Nigeria’s headline inflation rate declined sharply to 14.45 percent year-on-year in November, down from 16.05 percent recorded in October, according to newly released official data. The latest reading confirms a sustained slowdown in price pressures and marks another milestone in the country’s ongoing disinflation trend.

The National Bureau of Statistics said the easing was largely driven by a moderation in food price increases, which have been the biggest contributor to inflation in recent years. Slower growth in the prices of staple food items provided some relief to households grappling with high living costs.
Economists attribute the continued decline in inflation to a combination of favourable base effects, improved agricultural supply conditions, and a relatively stable foreign exchange environment that has helped reduce imported inflation.

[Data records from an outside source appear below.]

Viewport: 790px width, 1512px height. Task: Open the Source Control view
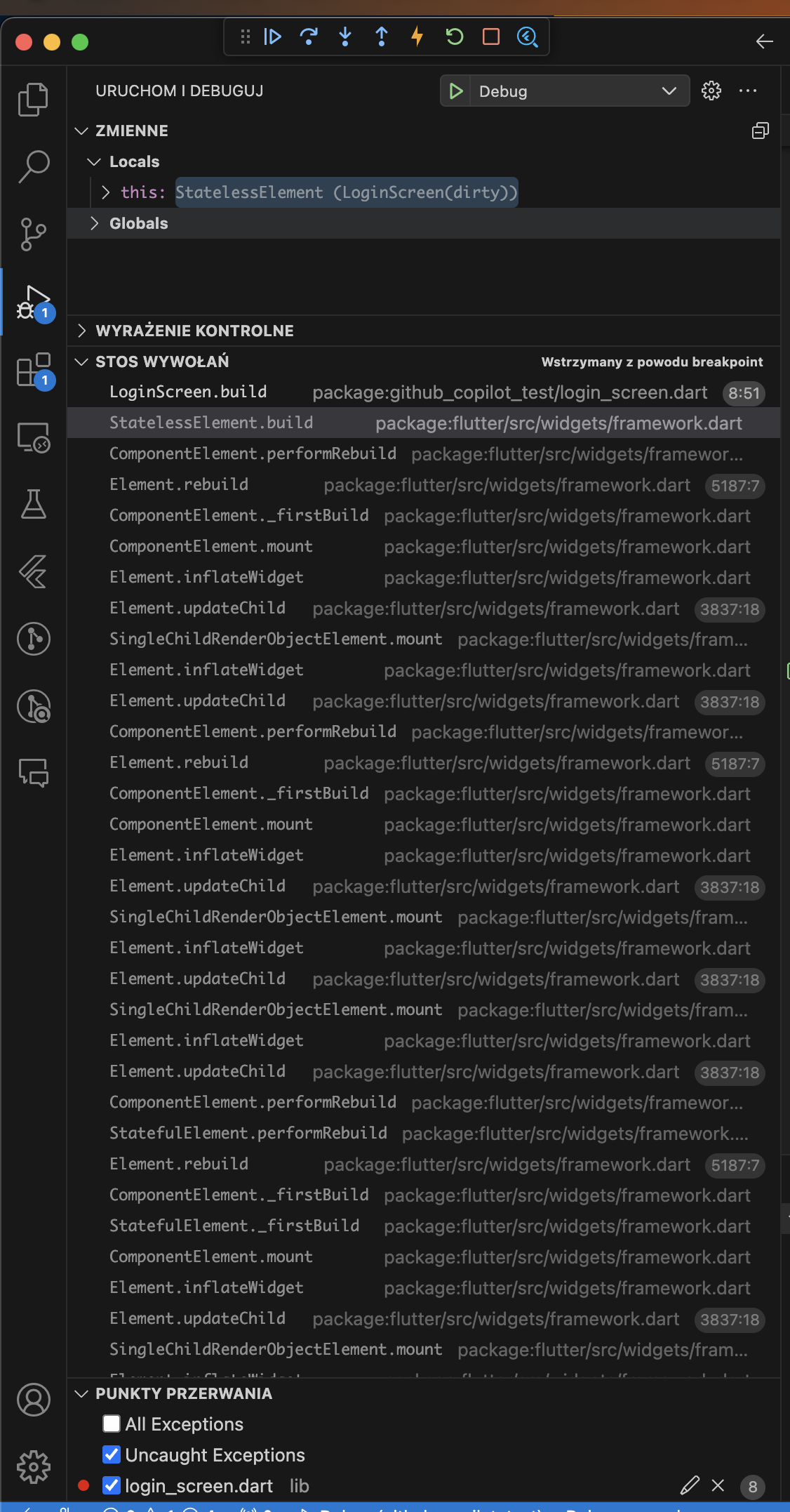point(33,234)
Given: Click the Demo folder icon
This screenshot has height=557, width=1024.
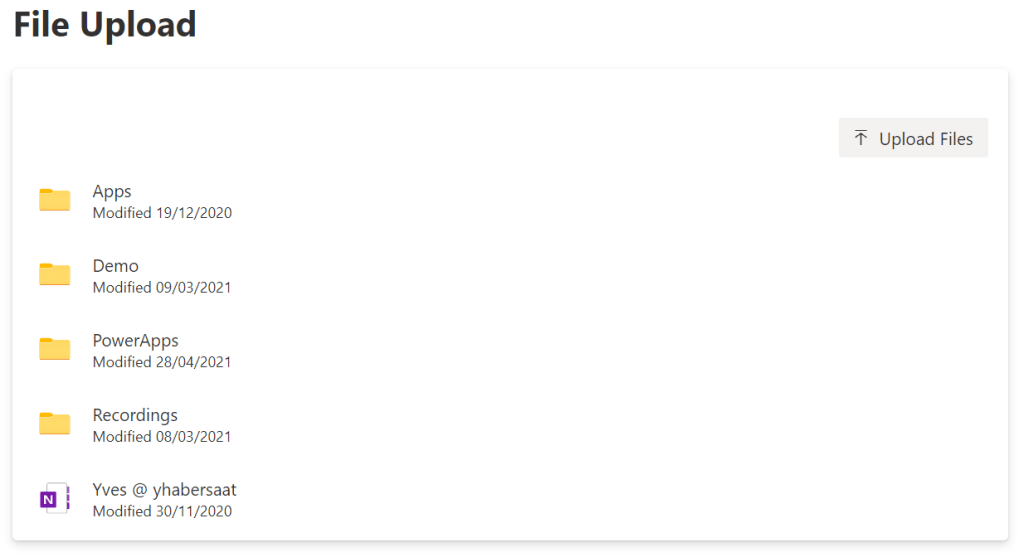Looking at the screenshot, I should pyautogui.click(x=55, y=274).
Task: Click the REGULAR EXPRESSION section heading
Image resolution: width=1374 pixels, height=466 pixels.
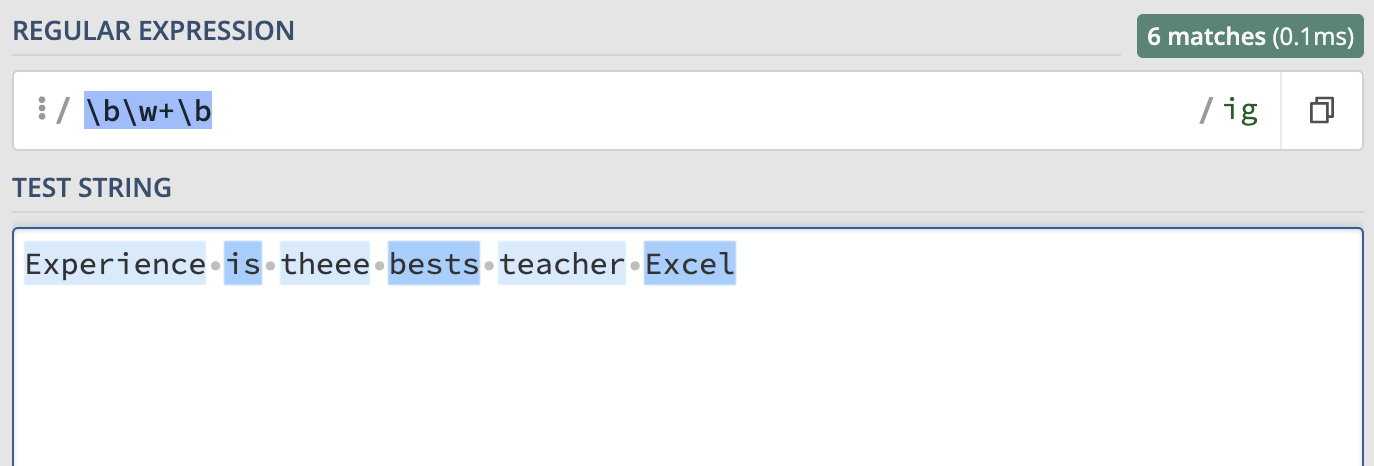Action: 153,31
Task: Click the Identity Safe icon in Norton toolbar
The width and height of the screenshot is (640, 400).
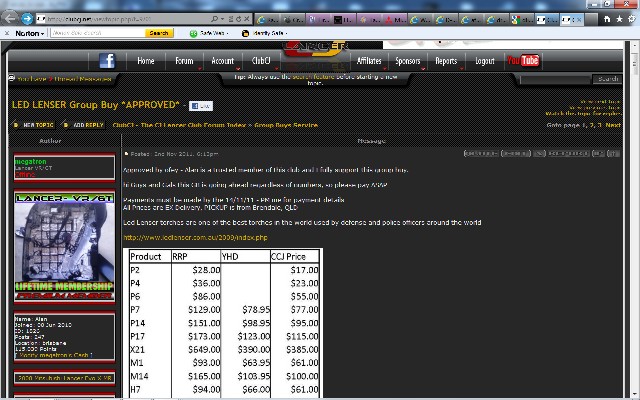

Nigeria has endured a prolonged cost-of-living crisis, with inflation reaching record highs late last year and significantly eroding purchasing power. The steady drop in recent months signals cautious optimism that the worst of the inflationary surge may be over.
The development comes as the Central Bank of Nigeria maintains a tight monetary policy stance, prioritising price stability while balancing the need to support economic growth. Analysts say the sustained easing in inflation could influence future monetary policy decisions if the trend continues.
Market watchers will closely monitor upcoming inflation data to determine whether the downward momentum can be sustained into the new year, with implications for interest rates, investment confidence, and household welfare in Africa’s largest economy.